On Tue, Jul 23, 2013 at 12:19 AM, Risker risker.wp@gmail.com wrote:
You pretty much had one chance at A/B testing, and it's done now. You can't repeat the tests as long as VE is the default editor.
That's not correct at all. It's still entirely possible to deliver different editing environments to randomized sets of new users, through the magic of software. We should be replicating a similar A/B test of VE again in my opinion.
This kind of testing isn't easy the first time you do it. What was supposed to be a week-long test (the usual minimum amount of time we look at editor-related features) had to be pared down to just three days of data, which is unfortunate but not entirely unexpected considering we had never done this kind of data collection with VE before.
Three days of data produced from a period where, as Erik noted, there were major errors with the browser blacklist and other issues likely means that the negative results were due to VE simply being buggy pre-launch in June. Aaron says this in his draft conclusions: "As mentioned in the discussion of Quantity of contribution, several known and unknown VisualEditor bugs may have prevented newcomers from saving changes to articles.

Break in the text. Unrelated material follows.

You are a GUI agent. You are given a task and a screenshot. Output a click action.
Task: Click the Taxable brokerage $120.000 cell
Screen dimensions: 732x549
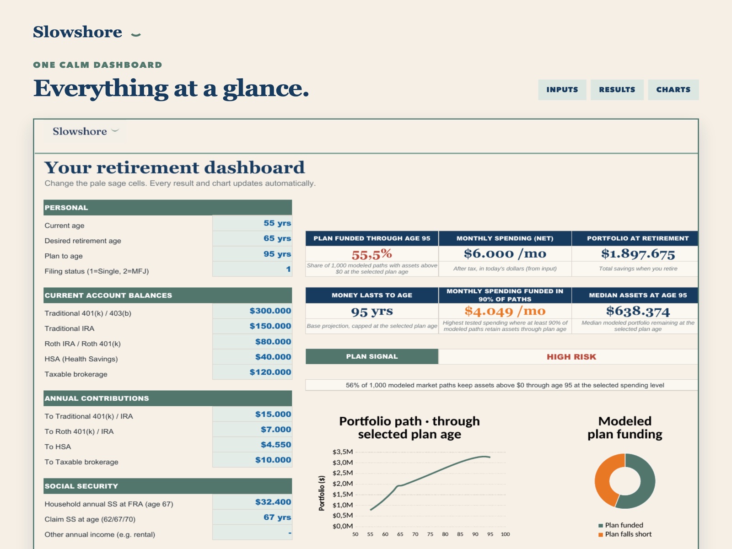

The decreased probability of successfully saving an edit discussed above could be the result of such bugs."[1] In the meantime, the VE team has responded by fixing numerous bugs in the month following.
If you want to understand what the test results suggest, particularly regarding the future steps in evaluating VE from a quantitative standpoint should be, I believe Aaron is working on suggestions for further testing.
Steven
1. https://meta.wikimedia.org/wiki/Research:VisualEditor%27s_effect_on_newly_re...